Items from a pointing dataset

##########

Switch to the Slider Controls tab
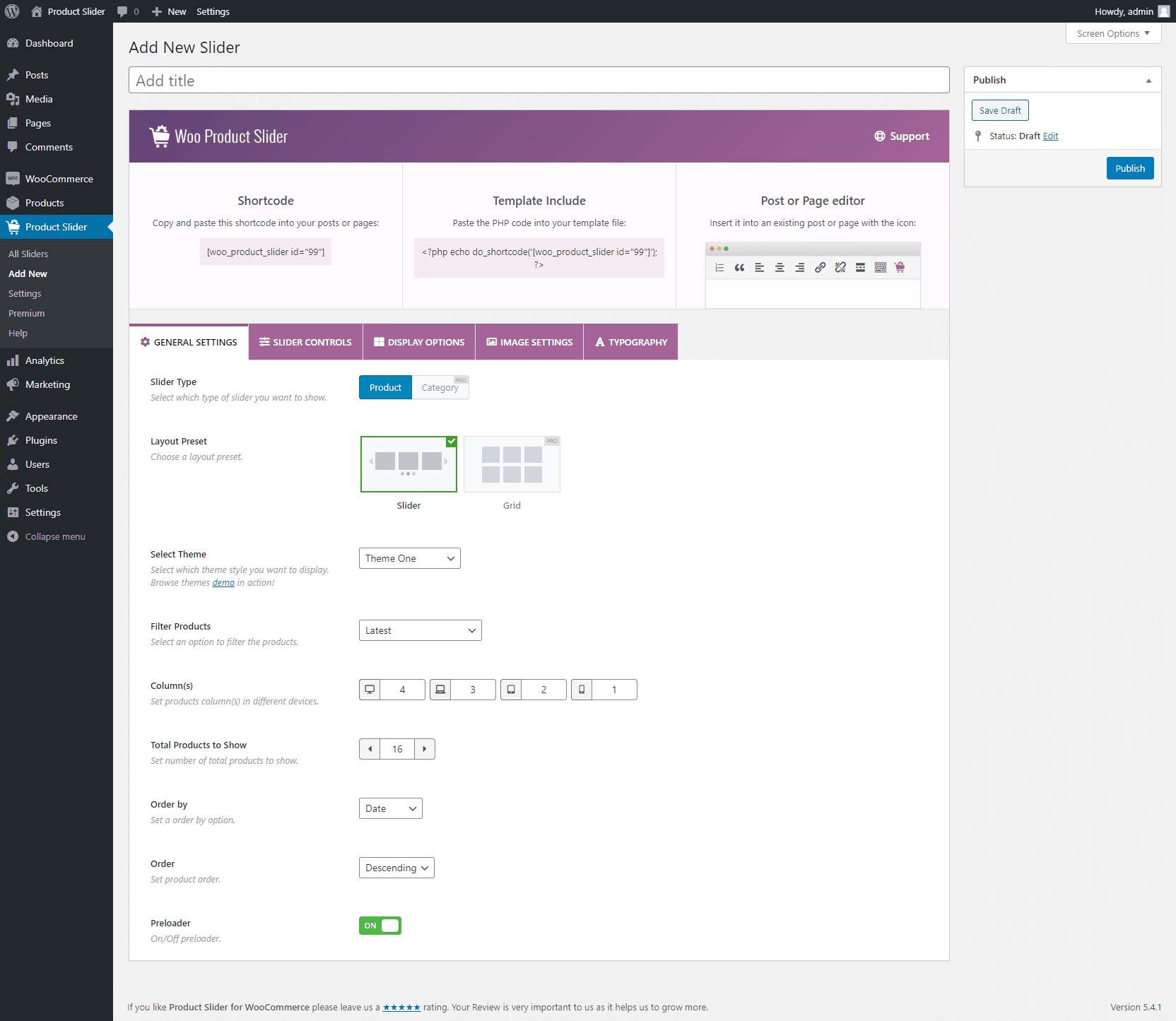Viewport: 1176px width, 1021px height. [305, 342]
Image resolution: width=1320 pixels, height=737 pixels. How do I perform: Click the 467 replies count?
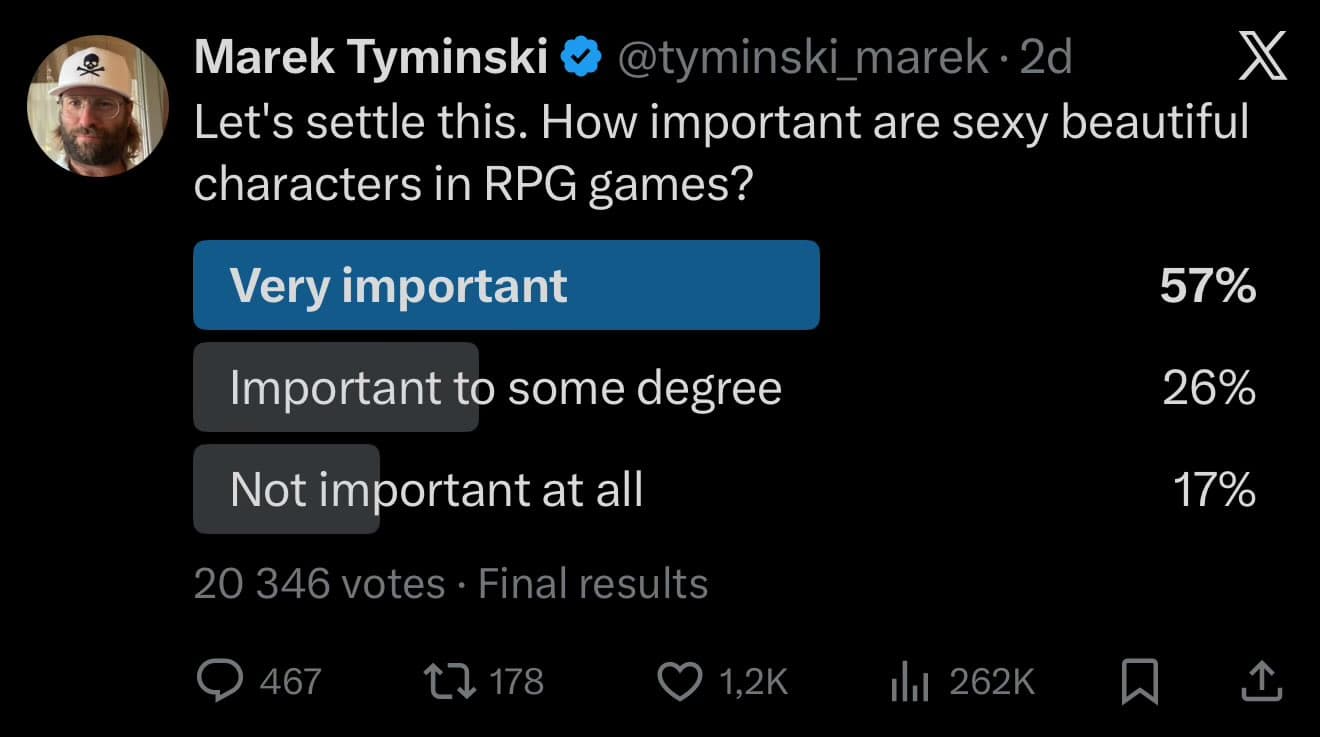(x=290, y=682)
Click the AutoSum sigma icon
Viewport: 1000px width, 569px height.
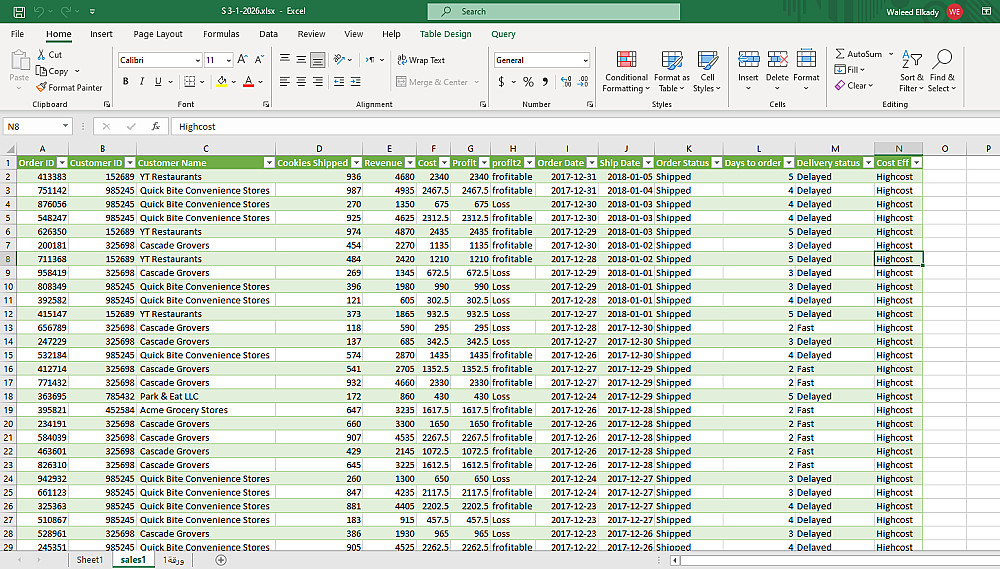point(841,54)
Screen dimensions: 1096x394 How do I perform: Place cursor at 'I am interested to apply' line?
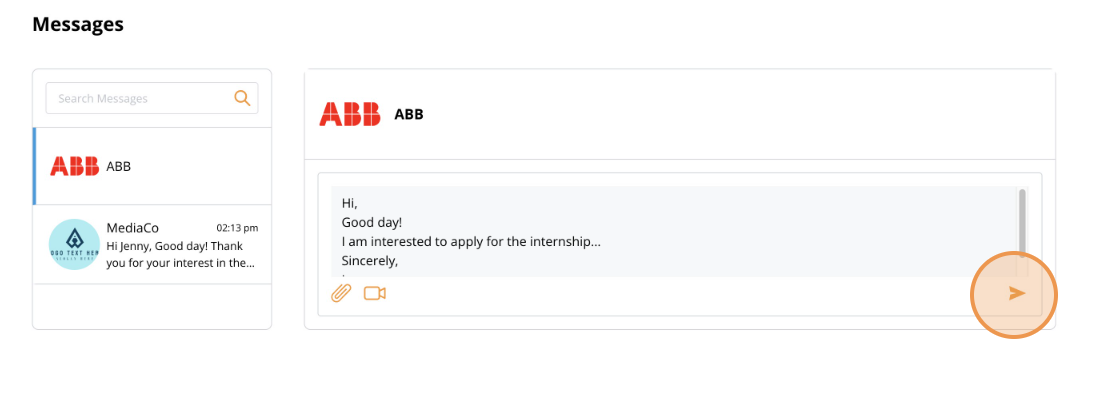click(471, 242)
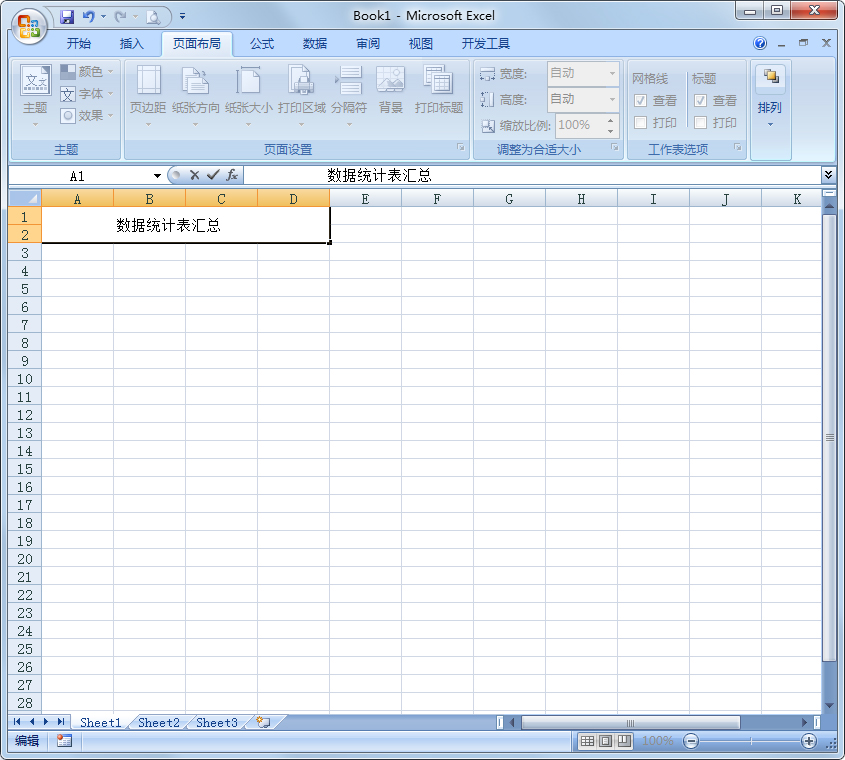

##########

▸ Given request
Transcribe the text of every item above verbatim, omitting the pictures.

▸ Answer below
Switch to the Slider Controls tab
Viewport: 1176px width, 1021px height. [305, 342]
Image resolution: width=1320 pixels, height=737 pixels. How do I perform: Click the 467 replies count?
(x=290, y=682)
Click the AutoSum sigma icon
Viewport: 1000px width, 569px height.
point(841,54)
Screen dimensions: 1096x394 How do I perform: Place cursor at 'I am interested to apply' line?
click(471, 242)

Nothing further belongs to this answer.